Quindi ben cinque brani dal pluripremiato A casa tutto bene: subito, un po’ a sorpresa, Diego e io, scritta a quattro mani ancora con Antonio Dimartino e dedicata a Frida Kahlo, poi una Lamezia Milano un po’ sacrificata dalla veste acustica (che brano sfortunato: Brunori aveva realizzato un video con Neri Marcorè terrorista all’aeroporto di Lamezia, video che non è stato mai pubblicato a causa degli attentati che nel 2017 presero di mira proprio gli aeroporti), l’accoppiata per così dire “civile” L’uomo neroDon Abbondio e infine, per il “momento-brividi”, la splendida Canzone contro la paura, manifesto artistico e umano di Brunori nonché, manco a dirlo, mio brano preferito in assoluto del cantautore cosentino.

Il primo “regalo” al pubblico roccellese arriva al piano: dopo Kurt Cobain, strepitosa ballata che – giuro – non c’entra nulla con il compianto cantante dei Nirvana ma è una riflessione agrodolce sulla caducità e sul peso della fama, anziché seguire la scaletta con Quelli che arriveranno Brunori spiega di aver voglia di suonare un’altra canzone, Arrivederci tristezza che insieme alla precedente costituisce il cuore del bellissimo e fortunatissimo Vol. 3-Il cammino di Santiago in taxi (ci credereste? Aveva pensato di non farla!). Altra piccola sorpresa nei bis, con un’aggiunta non prevista e infatti suonata al pianoforte dal solo Dario: Una domenica notte, unico brano tratto da Vol. 2-Poveri Cristi e raro caso di canzone che ha dato il titolo a un film (diretto da Marco Albano nel 2013 con colonna sonora e perfino un cammeo del Nostro), pezzo delicato e disperato allo stesso tempo che Brunori, a mia memoria, non eseguiva dal vivo da un bel po’.

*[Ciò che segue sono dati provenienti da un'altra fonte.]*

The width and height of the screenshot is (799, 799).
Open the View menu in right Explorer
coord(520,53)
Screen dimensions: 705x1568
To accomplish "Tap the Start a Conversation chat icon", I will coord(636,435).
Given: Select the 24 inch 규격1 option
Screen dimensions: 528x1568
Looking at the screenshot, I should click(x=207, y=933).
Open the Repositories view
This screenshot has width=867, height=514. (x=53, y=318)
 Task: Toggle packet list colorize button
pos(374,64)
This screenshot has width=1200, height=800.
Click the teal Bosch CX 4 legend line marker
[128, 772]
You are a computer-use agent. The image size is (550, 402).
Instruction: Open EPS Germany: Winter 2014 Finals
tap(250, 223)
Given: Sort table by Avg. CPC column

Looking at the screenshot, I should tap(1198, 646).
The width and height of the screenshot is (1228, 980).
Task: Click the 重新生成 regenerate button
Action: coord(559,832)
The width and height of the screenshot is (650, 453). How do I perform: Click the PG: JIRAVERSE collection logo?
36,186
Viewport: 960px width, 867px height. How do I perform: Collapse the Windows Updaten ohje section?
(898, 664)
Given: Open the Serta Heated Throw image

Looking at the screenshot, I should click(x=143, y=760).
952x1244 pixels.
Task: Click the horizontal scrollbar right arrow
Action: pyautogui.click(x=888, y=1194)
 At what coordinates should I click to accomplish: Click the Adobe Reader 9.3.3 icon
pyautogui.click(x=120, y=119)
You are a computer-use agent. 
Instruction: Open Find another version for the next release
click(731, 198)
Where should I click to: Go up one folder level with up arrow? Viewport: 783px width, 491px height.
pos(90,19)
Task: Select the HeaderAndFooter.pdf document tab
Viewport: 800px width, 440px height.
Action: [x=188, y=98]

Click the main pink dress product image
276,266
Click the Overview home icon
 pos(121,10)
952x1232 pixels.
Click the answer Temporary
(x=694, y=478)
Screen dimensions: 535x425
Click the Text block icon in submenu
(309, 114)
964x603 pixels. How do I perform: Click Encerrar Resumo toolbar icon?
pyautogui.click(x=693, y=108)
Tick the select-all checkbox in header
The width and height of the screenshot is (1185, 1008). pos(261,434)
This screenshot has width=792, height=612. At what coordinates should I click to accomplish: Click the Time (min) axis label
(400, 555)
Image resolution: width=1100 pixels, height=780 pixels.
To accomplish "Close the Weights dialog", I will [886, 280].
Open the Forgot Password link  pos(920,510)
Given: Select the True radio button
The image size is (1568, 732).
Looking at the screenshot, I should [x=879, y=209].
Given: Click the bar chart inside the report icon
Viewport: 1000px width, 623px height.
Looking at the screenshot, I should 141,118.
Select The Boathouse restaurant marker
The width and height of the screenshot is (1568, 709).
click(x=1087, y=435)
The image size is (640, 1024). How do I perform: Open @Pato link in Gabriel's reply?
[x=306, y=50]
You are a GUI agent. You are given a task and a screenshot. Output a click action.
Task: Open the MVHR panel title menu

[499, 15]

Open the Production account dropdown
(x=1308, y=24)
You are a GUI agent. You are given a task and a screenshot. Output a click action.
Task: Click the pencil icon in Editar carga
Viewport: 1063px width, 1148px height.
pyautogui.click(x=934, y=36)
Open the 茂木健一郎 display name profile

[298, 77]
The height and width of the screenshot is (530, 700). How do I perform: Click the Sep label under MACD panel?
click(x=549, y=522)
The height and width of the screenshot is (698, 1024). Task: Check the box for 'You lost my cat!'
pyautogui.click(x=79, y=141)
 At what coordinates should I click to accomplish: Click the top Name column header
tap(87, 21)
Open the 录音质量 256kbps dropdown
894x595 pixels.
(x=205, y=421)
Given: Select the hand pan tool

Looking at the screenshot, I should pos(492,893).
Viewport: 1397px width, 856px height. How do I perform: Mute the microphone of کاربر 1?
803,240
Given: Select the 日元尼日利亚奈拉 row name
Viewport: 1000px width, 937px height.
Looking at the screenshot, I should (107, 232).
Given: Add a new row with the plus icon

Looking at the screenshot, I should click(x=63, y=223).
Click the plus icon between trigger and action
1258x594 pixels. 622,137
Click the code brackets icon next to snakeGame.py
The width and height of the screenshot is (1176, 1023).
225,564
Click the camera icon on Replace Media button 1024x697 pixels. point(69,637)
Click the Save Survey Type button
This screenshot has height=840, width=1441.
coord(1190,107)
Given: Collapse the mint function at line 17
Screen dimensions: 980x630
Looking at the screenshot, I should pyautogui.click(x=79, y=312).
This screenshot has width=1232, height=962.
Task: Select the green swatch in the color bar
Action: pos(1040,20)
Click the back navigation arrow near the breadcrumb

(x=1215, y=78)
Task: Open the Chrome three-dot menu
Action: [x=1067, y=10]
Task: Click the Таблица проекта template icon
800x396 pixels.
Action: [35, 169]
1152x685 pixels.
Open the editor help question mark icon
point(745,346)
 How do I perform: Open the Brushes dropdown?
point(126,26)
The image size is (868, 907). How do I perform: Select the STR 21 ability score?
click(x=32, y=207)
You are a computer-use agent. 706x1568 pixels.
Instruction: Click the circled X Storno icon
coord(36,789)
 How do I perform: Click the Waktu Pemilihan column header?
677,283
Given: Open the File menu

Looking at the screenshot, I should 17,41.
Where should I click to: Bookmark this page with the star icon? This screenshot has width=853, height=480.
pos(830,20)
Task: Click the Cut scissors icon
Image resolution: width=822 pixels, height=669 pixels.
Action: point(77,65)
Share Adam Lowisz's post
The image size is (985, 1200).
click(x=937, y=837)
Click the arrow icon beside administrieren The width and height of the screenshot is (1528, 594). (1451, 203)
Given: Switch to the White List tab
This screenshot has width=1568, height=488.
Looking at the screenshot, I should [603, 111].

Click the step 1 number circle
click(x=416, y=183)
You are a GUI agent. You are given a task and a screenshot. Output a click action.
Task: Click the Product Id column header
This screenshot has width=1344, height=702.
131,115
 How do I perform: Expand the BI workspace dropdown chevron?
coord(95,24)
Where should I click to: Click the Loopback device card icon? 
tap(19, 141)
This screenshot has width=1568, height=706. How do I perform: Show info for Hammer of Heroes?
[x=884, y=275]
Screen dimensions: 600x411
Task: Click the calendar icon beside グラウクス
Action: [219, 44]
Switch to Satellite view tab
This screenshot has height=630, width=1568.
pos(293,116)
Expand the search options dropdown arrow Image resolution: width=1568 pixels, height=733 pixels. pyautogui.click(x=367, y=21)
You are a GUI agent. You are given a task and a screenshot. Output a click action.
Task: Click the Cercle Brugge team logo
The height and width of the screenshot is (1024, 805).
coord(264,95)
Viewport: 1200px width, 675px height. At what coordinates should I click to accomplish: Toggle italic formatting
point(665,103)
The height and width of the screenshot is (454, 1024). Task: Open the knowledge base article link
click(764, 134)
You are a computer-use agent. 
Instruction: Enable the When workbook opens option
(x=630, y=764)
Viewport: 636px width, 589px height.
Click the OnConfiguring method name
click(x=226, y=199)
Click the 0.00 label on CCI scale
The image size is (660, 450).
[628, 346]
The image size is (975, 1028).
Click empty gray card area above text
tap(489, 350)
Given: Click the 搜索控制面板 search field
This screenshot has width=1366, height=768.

Il finale, come spesso accade ai concerti di Brunori, è la parte migliore e trascina il pubblico a cantare come in un falò, quello di Guardia ’82 che conclude l’esibizione. Ma andiamo con ordine: subito prima arriva La verità, il brano di maggior successo della carriera di Dario, disco di platino con 10 milioni di visualizzazioni su YouTube, che ormai sappiamo tutti a memoria e possiamo quindi cantare a squarciagola e senza vergogna. Secondo problema della serata: l’orario. Dopo poco meno di due ore di concerto, sono appena le 23,30 del 30 agosto e Brunori vorrebbe aspettare una mezzoretta per cantare Guardia ’82 quando è già il 31 (ormai diventato San Brunori nell’immaginario collettivo dei fan), ma la platea è impaziente e così «Il 31 d’agosto / C’è una storia che nasce / E un’estate che muore» arriva giusto un po’ in anticipo. Ma così è: finisce l’estate e finisce, in bellezza, “Roccella Jazz”. Darione tornerà nella sua Calabria il 14 novembre, al Pentimele di Reggio Calabria, data ancora non sold out e quindi ancora di più da non perdere.